**Set exercise**
Rewrite the lines from the one holding "You are a GUI" through the end of the records, inclusive, with "screenshot" swapped for "screen capture" and nothing else changed. Leave the pictures out of your answer.

**Records shown**
▶
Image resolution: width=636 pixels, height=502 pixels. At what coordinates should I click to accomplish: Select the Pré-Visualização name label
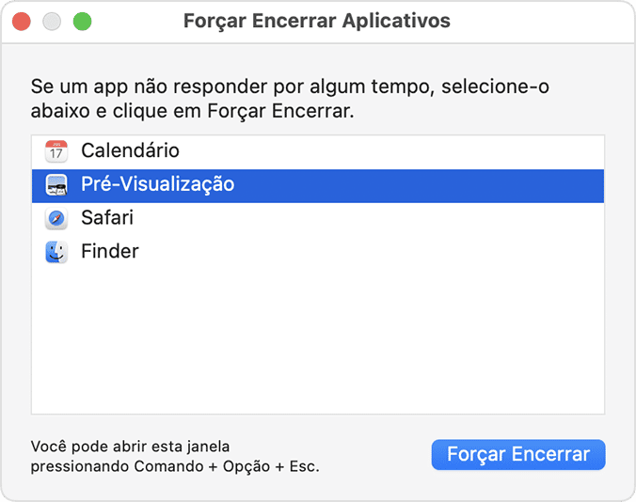[x=157, y=185]
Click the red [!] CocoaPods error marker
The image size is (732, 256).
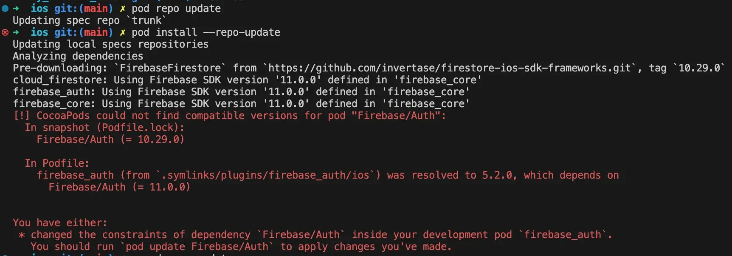22,116
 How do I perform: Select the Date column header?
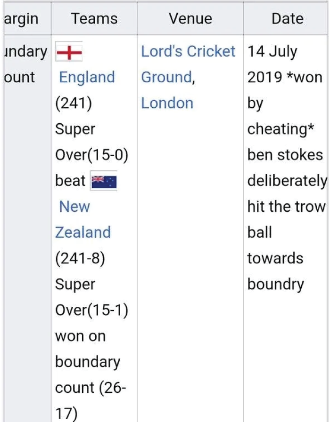click(288, 18)

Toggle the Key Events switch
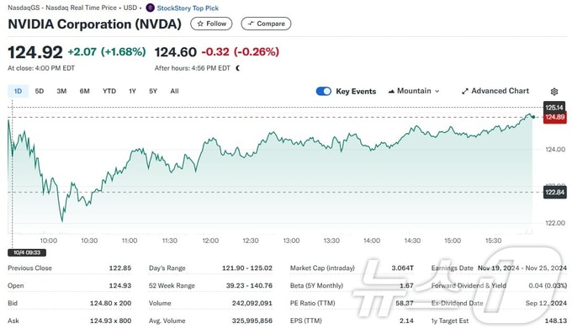324,91
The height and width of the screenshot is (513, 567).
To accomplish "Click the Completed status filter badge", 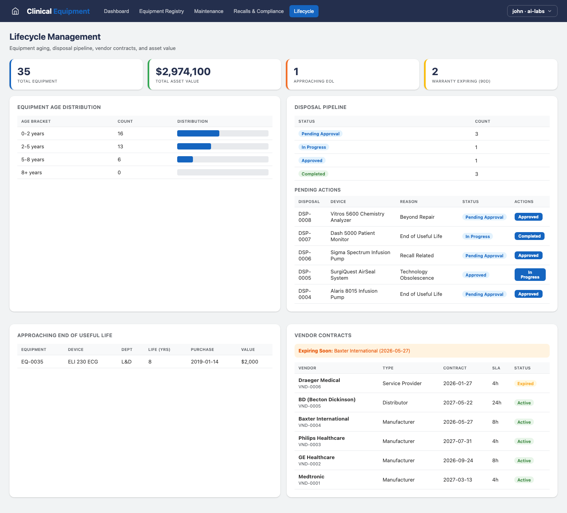I will [313, 173].
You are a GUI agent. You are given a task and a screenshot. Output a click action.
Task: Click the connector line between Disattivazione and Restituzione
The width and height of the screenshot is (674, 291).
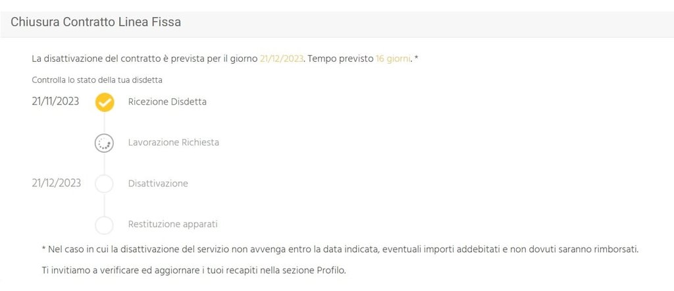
◀
**Result**
You are a GUI agent. You are given a task and a screen capture. Output a click action.
Task: Click the connector line between Disattivazione and Restituzione
The width and height of the screen capture is (674, 291).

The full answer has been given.